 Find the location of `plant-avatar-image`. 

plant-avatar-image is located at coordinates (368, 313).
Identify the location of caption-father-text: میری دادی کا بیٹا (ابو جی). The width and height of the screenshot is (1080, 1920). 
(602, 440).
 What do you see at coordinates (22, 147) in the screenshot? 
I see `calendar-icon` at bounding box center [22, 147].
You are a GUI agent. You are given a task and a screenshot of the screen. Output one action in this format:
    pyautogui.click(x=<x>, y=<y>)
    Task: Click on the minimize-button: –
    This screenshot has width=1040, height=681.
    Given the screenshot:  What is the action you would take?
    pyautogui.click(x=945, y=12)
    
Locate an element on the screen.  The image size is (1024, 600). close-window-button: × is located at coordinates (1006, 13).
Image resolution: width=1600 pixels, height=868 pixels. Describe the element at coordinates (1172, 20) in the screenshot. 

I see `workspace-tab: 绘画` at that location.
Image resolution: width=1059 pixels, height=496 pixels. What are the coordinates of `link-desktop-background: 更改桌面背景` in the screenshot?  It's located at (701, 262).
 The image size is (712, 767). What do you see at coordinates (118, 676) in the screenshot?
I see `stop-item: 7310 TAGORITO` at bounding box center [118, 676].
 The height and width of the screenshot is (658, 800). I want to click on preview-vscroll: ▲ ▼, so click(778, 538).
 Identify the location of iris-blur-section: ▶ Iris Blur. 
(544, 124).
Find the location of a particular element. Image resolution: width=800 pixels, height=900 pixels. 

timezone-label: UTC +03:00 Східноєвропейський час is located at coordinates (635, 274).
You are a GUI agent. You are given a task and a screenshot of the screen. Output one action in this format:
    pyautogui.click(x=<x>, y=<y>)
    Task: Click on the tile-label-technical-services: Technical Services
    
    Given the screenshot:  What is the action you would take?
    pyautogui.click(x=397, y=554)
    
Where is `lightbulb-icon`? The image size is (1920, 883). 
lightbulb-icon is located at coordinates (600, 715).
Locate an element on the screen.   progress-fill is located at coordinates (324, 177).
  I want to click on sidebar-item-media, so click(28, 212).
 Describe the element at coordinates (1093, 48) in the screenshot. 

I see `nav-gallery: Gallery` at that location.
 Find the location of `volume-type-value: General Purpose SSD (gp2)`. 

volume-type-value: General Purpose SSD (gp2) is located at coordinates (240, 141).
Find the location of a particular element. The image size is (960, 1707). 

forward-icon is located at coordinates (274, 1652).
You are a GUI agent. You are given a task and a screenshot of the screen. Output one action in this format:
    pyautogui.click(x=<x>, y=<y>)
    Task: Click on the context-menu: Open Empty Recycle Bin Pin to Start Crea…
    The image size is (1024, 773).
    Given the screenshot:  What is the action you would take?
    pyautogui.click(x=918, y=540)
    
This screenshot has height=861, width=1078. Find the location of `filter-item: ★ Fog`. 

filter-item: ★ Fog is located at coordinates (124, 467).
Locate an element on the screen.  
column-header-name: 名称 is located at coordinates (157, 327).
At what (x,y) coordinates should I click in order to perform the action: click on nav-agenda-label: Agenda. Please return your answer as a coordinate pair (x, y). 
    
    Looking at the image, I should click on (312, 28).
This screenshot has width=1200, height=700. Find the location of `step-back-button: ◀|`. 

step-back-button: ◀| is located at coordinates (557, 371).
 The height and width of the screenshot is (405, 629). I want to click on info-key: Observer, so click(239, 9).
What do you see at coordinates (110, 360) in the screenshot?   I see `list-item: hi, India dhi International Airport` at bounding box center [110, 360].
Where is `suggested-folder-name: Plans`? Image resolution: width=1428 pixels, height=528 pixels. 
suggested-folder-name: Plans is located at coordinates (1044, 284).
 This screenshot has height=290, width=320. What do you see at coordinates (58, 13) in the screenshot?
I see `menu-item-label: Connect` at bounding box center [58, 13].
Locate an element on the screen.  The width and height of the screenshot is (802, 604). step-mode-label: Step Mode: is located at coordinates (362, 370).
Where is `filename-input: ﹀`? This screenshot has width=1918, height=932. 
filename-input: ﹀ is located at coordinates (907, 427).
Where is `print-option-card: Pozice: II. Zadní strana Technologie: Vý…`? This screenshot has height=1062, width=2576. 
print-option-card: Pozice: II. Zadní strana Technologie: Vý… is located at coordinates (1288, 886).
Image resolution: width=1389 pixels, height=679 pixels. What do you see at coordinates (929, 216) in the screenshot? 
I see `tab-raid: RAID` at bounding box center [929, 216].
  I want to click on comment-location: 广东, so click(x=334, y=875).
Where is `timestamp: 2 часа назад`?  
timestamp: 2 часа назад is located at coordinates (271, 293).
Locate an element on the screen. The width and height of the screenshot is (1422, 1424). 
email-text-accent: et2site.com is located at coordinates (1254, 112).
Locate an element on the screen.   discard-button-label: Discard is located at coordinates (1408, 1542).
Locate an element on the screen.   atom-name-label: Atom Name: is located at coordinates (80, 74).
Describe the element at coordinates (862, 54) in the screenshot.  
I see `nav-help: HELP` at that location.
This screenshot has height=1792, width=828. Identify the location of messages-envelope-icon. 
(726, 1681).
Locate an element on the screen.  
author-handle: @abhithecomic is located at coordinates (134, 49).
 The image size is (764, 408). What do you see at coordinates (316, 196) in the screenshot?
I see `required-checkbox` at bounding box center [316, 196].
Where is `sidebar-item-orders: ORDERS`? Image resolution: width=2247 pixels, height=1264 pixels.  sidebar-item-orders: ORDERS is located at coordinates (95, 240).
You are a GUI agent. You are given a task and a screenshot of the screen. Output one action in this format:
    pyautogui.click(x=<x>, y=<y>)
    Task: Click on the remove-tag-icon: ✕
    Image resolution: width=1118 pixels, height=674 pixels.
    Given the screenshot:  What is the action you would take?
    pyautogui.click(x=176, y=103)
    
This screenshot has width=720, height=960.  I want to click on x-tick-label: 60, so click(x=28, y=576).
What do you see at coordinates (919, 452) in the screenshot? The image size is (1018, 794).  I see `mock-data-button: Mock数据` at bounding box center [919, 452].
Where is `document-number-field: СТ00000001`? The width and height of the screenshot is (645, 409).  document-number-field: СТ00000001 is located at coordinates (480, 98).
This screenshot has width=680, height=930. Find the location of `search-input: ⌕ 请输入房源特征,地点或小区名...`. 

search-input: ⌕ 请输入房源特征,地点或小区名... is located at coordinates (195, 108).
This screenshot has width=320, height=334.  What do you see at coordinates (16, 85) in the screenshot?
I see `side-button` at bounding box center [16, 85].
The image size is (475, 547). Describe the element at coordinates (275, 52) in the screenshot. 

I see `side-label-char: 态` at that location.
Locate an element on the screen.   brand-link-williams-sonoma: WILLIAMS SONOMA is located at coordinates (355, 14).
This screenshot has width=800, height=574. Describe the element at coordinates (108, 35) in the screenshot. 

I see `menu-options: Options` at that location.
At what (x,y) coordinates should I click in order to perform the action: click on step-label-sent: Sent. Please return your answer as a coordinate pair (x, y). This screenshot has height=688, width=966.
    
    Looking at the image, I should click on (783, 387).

About this exercise: Copy out every one of the entries above word for word, keeping each line and its spacing unchanged.

Solution below:
 Find the location of `plant-avatar-image`. 

plant-avatar-image is located at coordinates (368, 313).
Identify the location of caption-father-text: میری دادی کا بیٹا (ابو جی). The width and height of the screenshot is (1080, 1920). 
(602, 440).
 What do you see at coordinates (22, 147) in the screenshot? 
I see `calendar-icon` at bounding box center [22, 147].
You are a GUI agent. You are given a task and a screenshot of the screen. Output one action in this format:
    pyautogui.click(x=<x>, y=<y>)
    Task: Click on the minimize-button: –
    This screenshot has width=1040, height=681.
    Given the screenshot:  What is the action you would take?
    pyautogui.click(x=945, y=12)
    
Locate an element on the screen.  The image size is (1024, 600). close-window-button: × is located at coordinates (1006, 13).
Image resolution: width=1600 pixels, height=868 pixels. Describe the element at coordinates (1172, 20) in the screenshot. 

I see `workspace-tab: 绘画` at that location.
Image resolution: width=1059 pixels, height=496 pixels. What are the coordinates of `link-desktop-background: 更改桌面背景` in the screenshot?  It's located at (701, 262).
 The image size is (712, 767). What do you see at coordinates (118, 676) in the screenshot?
I see `stop-item: 7310 TAGORITO` at bounding box center [118, 676].
 The height and width of the screenshot is (658, 800). I want to click on preview-vscroll: ▲ ▼, so click(778, 538).
 Identify the location of iris-blur-section: ▶ Iris Blur. 
(544, 124).
Find the location of a particular element. Image resolution: width=800 pixels, height=900 pixels. 

timezone-label: UTC +03:00 Східноєвропейський час is located at coordinates (635, 274).
You are a GUI agent. You are given a task and a screenshot of the screen. Output one action in this format:
    pyautogui.click(x=<x>, y=<y>)
    Task: Click on the tile-label-technical-services: Technical Services
    
    Given the screenshot:  What is the action you would take?
    pyautogui.click(x=397, y=554)
    
Where is `lightbulb-icon`? The image size is (1920, 883). 
lightbulb-icon is located at coordinates (600, 715).
Locate an element on the screen.   progress-fill is located at coordinates (324, 177).
  I want to click on sidebar-item-media, so click(28, 212).
 Describe the element at coordinates (1093, 48) in the screenshot. 

I see `nav-gallery: Gallery` at that location.
 Find the location of `volume-type-value: General Purpose SSD (gp2)`. 

volume-type-value: General Purpose SSD (gp2) is located at coordinates (240, 141).
Find the location of a particular element. The image size is (960, 1707). 

forward-icon is located at coordinates (274, 1652).
You are a GUI agent. You are given a task and a screenshot of the screen. Output one action in this format:
    pyautogui.click(x=<x>, y=<y>)
    Task: Click on the context-menu: Open Empty Recycle Bin Pin to Start Crea…
    The image size is (1024, 773).
    Given the screenshot:  What is the action you would take?
    pyautogui.click(x=918, y=540)
    
This screenshot has height=861, width=1078. Find the location of `filter-item: ★ Fog`. 

filter-item: ★ Fog is located at coordinates (124, 467).
Locate an element on the screen.  
column-header-name: 名称 is located at coordinates (157, 327).
At what (x,y) coordinates should I click in order to perform the action: click on nav-agenda-label: Agenda. Please return your answer as a coordinate pair (x, y). 
    
    Looking at the image, I should click on (312, 28).
This screenshot has width=1200, height=700. Find the location of `step-back-button: ◀|`. 

step-back-button: ◀| is located at coordinates (557, 371).
 The height and width of the screenshot is (405, 629). I want to click on info-key: Observer, so click(239, 9).
What do you see at coordinates (110, 360) in the screenshot?   I see `list-item: hi, India dhi International Airport` at bounding box center [110, 360].
Where is `suggested-folder-name: Plans`? Image resolution: width=1428 pixels, height=528 pixels. 
suggested-folder-name: Plans is located at coordinates (1044, 284).
 This screenshot has height=290, width=320. What do you see at coordinates (58, 13) in the screenshot?
I see `menu-item-label: Connect` at bounding box center [58, 13].
Locate an element on the screen.  The width and height of the screenshot is (802, 604). step-mode-label: Step Mode: is located at coordinates (362, 370).
Where is `filename-input: ﹀`? This screenshot has width=1918, height=932. 
filename-input: ﹀ is located at coordinates (907, 427).
Where is `print-option-card: Pozice: II. Zadní strana Technologie: Vý…`? This screenshot has height=1062, width=2576. 
print-option-card: Pozice: II. Zadní strana Technologie: Vý… is located at coordinates (1288, 886).
Image resolution: width=1389 pixels, height=679 pixels. What do you see at coordinates (929, 216) in the screenshot? 
I see `tab-raid: RAID` at bounding box center [929, 216].
  I want to click on comment-location: 广东, so click(x=334, y=875).
Where is `timestamp: 2 часа назад`?  
timestamp: 2 часа назад is located at coordinates (271, 293).
Locate an element on the screen. The width and height of the screenshot is (1422, 1424). 
email-text-accent: et2site.com is located at coordinates (1254, 112).
Locate an element on the screen.   discard-button-label: Discard is located at coordinates (1408, 1542).
Locate an element on the screen.   atom-name-label: Atom Name: is located at coordinates (80, 74).
Describe the element at coordinates (862, 54) in the screenshot.  
I see `nav-help: HELP` at that location.
This screenshot has height=1792, width=828. Identify the location of messages-envelope-icon. 
(726, 1681).
Locate an element on the screen.  
author-handle: @abhithecomic is located at coordinates (134, 49).
 The image size is (764, 408). What do you see at coordinates (316, 196) in the screenshot?
I see `required-checkbox` at bounding box center [316, 196].
Where is `sidebar-item-orders: ORDERS`? Image resolution: width=2247 pixels, height=1264 pixels.  sidebar-item-orders: ORDERS is located at coordinates (95, 240).
You are a GUI agent. You are given a task and a screenshot of the screen. Output one action in this format:
    pyautogui.click(x=<x>, y=<y>)
    Task: Click on the remove-tag-icon: ✕
    Image resolution: width=1118 pixels, height=674 pixels.
    Given the screenshot:  What is the action you would take?
    pyautogui.click(x=176, y=103)
    
This screenshot has width=720, height=960.  I want to click on x-tick-label: 60, so click(x=28, y=576).
What do you see at coordinates (919, 452) in the screenshot? The image size is (1018, 794).  I see `mock-data-button: Mock数据` at bounding box center [919, 452].
Where is `document-number-field: СТ00000001`? The width and height of the screenshot is (645, 409).  document-number-field: СТ00000001 is located at coordinates (480, 98).
This screenshot has width=680, height=930. Find the location of `search-input: ⌕ 请输入房源特征,地点或小区名...`. 

search-input: ⌕ 请输入房源特征,地点或小区名... is located at coordinates (195, 108).
This screenshot has width=320, height=334.  What do you see at coordinates (16, 85) in the screenshot?
I see `side-button` at bounding box center [16, 85].
The image size is (475, 547). Describe the element at coordinates (275, 52) in the screenshot. 

I see `side-label-char: 态` at that location.
Locate an element on the screen.   brand-link-williams-sonoma: WILLIAMS SONOMA is located at coordinates (355, 14).
This screenshot has width=800, height=574. Describe the element at coordinates (108, 35) in the screenshot. 

I see `menu-options: Options` at that location.
At what (x,y) coordinates should I click in order to perform the action: click on step-label-sent: Sent. Please return your answer as a coordinate pair (x, y). This screenshot has height=688, width=966.
    
    Looking at the image, I should click on (783, 387).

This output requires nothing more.